Nursemaid elbow or, more properly, radial head subluxation is common among young children, explains Jeffrey F. Linzer Sr., MD, FAAP, MICP, assistant professor of pediatrics at Emory University and director of emergency medicine at Childrens Healthcare of Atlanta and Hughes Spalding Childrens Hospital, both in Atlanta. The injury occurs when the head of the radius is displaced by the application of traction force (such as when an adult pulls a child by the hand), allowing the orbicular (annular) ligament to become folded over the head of the radius, displacing the ligament slightly from the capitellum (distal humerus). Manipulation allows the ligament to slip back over the radial head and pop back into its normal position, Linzer says. The injury causes no ligament or joint capsule damage, and x-rays are rarely required.
Bill a Separate Office Visit
When billing for treatment of nursemaid elbow, code an office visit in addition to CPT 24640 *, advises Laura Neuchterlein, senior policy analyst with the American Academy of Orthopedic Surgeons. There is more to the visit than the procedure itself, agrees Paula Ziemski, CPC, coding and compliance educator for the University Services Organization of UPMC Health System, a 450-physician hospital system in Pittsburgh. Even if the pediatrician realizes immediately that the elbow must be treated and reduces it right away to bring relief to the child there must first be a history and at least a limited examination of the area, she says.
Charles A. Scott, MD, FAAP, who practices with Medford Pediatric & Adolescent Medicine of Medford, N.J., concurs, noting that the evaluation is separate and necessary to determine whether there is a fracture. You cant start flipping around a broken arm. If payers say the office visit is bundled to the procedure, you have to fight it. Explain that you need to do the evaluation first to determine whether manipulation is appropriate.
Depending on the circumstances, a high-level office visit may be warranted. For example, the child may have displaced his elbow because, while crossing the street, the mother pulled him out of the way of oncoming traffic. In the process, the child tripped over the curb and bumped his head. The pediatrician must conduct a complete neurological examination: A possible head injury raises the level of medical decision-making considerably. The two enhanced elements (examination and medical decision-making) might justify coding the visit 99214-25, along with 24640*.
Avoid 24600
Do not use 24600 (treatment of closed elbow dislocation; without anesthesia) for treatment of nursemaid elbow. A true dislocation is different from a subluxation and, as reflected in the relative value units assigned to each code (8.99 for 24600, 4.18 for 24640*), requires more work and a higher level of medical decision-making. An elbow dislocation is just that, the actual movement of the bone out of the joint, Linzer explains. There may be ligament and joint capsule damage, as well as an associated fracture. The goals of treatment are to restore blood flow, relieve nerve entrapment and reduce the risk of compartment syndrome.

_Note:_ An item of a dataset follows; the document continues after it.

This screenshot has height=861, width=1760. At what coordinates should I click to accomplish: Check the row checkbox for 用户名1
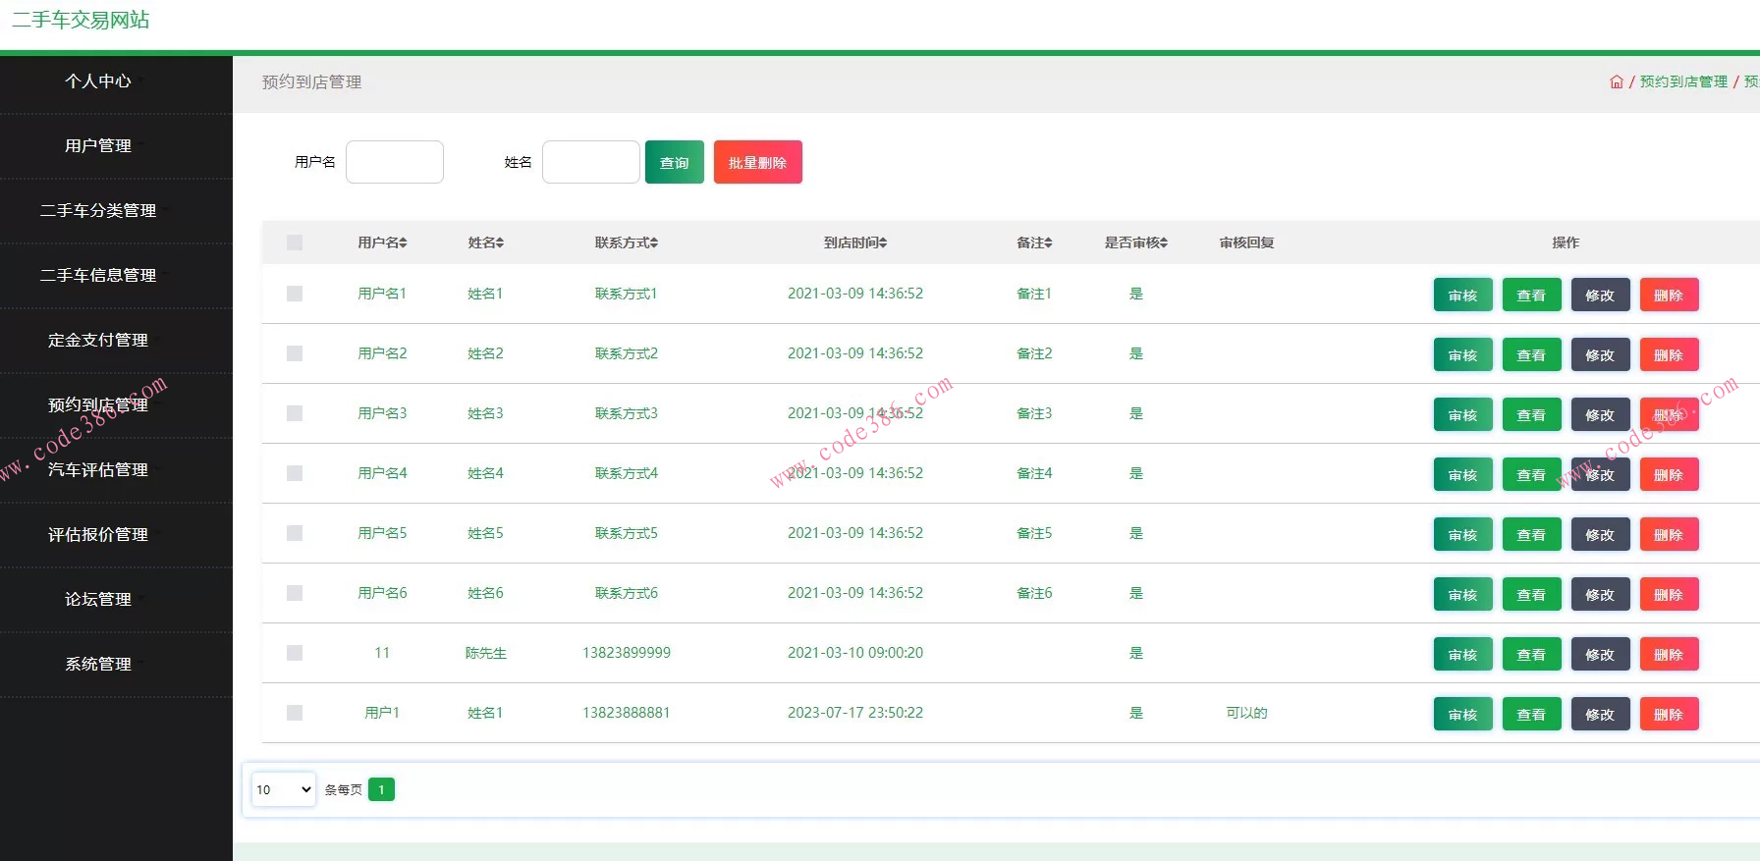[295, 294]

Additionally, there is a high risk of neurovascular damage with elbow dislocation. Unlike radial head subluxation, elbow dislocation usually requires x-rays. Finally, children rarely suffer a dislocated elbow; the injury occurs when the bone becomes stronger than the surrounding ligaments and tendons, Linzer says.
Sedation is almost never required when reducing a radial head subluxation, Linzer says. The manipulation is quick and the child will usually recover full function in a matter of minutes. When reducing an elbow dislocation, however, sedation or analgesia is almost always required.